■ EXERCISE DESCRIPTION
Restate word for word the line containing "Expand Настройки узла" and each line that follows it, through the last line below, and nothing else.

■ THE DATA
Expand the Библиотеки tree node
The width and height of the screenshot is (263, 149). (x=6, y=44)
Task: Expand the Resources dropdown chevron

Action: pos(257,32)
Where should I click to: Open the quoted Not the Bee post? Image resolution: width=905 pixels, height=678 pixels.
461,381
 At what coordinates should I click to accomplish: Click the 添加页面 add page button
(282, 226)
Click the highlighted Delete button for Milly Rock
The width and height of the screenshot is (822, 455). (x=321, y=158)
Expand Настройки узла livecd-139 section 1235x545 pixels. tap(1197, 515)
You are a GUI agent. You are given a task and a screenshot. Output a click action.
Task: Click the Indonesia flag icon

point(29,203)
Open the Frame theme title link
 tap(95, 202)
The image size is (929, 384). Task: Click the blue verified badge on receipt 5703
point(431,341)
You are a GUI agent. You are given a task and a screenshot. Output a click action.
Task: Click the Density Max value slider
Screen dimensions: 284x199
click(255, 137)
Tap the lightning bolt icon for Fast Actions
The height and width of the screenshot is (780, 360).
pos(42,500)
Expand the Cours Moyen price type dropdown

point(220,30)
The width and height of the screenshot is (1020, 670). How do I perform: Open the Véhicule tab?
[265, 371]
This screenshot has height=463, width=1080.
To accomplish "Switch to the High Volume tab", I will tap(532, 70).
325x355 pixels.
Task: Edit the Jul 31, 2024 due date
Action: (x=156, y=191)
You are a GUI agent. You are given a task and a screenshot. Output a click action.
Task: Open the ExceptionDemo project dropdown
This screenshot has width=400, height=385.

■ RESPONSE
Expand Настройки узла livecd-139 section 1235x545 pixels. tap(1197, 515)
You are a GUI agent. You are given a task and a screenshot. Output a click action.
Task: Click the Indonesia flag icon

point(29,203)
Open the Frame theme title link
 tap(95, 202)
The image size is (929, 384). Task: Click the blue verified badge on receipt 5703
point(431,341)
You are a GUI agent. You are given a task and a screenshot. Output a click action.
Task: Click the Density Max value slider
Screen dimensions: 284x199
click(255, 137)
Tap the lightning bolt icon for Fast Actions
The height and width of the screenshot is (780, 360).
pos(42,500)
Expand the Cours Moyen price type dropdown

point(220,30)
The width and height of the screenshot is (1020, 670). How do I perform: Open the Véhicule tab?
[265, 371]
This screenshot has height=463, width=1080.
To accomplish "Switch to the High Volume tab", I will tap(532, 70).
325x355 pixels.
Task: Edit the Jul 31, 2024 due date
Action: (x=156, y=191)
You are a GUI agent. You are given a task and a screenshot. Output a click action.
Task: Open the ExceptionDemo project dropdown
This screenshot has width=400, height=385.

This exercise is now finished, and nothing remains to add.